CS: Have you had any supernatural experiences yourself?



Lowery: 
I’ve had a couple of things happen that I could probably explain. I could probably boil them down to a surge in the electrical wires or something falling off a shelf. Maybe the foundation of the house was settling. But I’d rather not. I’d rather not explain them away because I love the possibility that there might be ghosts in the world. It makes my nights alone in old houses scarier and I value that. I feel that life is better with some things left unexplained. I don’t believe in an afterlife, but I do believe in ghosts. I know there’s a paradox there, but I’m happy to embrace it. I hope that someday I see one in a very quantifiable way.

CS: You have also been attached to Disney’s live-action “Peter Pan” movie. What’s the current status on that?

Lowery: We’re working on the script. It’s exciting, but it’s also a very big challenge. We set the bar pretty high with “Pete’s Dragon” when it came to making a film that they wanted to make as a corporation and one that I wanted to make as a filmmaker. I mean, the people at Disney are filmmakers, too. It’s a studio run by great filmmakers. I respect them all so much that, the next time we collaborate, we’re seeing eye to eye in the same way that we did on “Pete’s Dragon.” “Peter Pan” is a beloved property.

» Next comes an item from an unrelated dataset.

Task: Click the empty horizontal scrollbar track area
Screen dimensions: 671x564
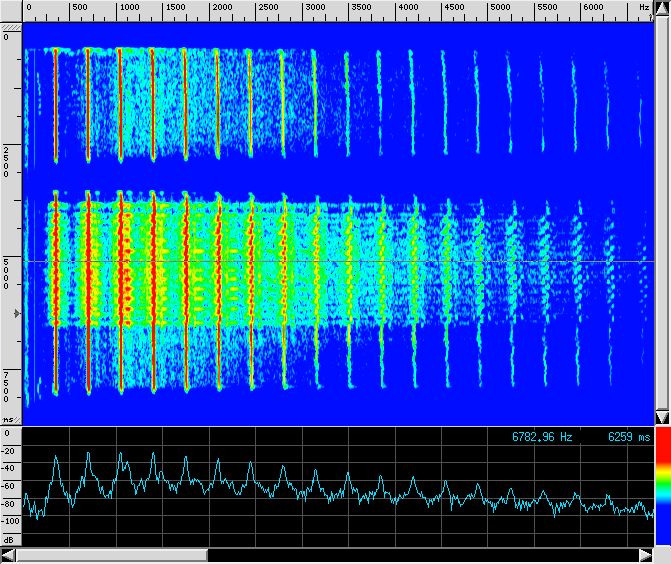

Not that “Pete’s Dragon” isn’t, but no one at the studio wanted us to remake that movie. They wanted a new movie with that title. “Peter Pan” is something that everyone takes very seriously. It’s a big movie for them. They have to get it right and I have to get it right for myself. We’re just beginning to sit down and ask what a Peter Pan movie made in this day and age should look and feel like and what makes it relevant. That’s the process for every movie, but I feel like the stakes are a little higher this time because this is one of the crown jewels of the Disney animation empire. It’ll take the time it needs to take and, if it feels right, we’ll definitely make it.

A Ghost Story hits theaters this Friday, July 7.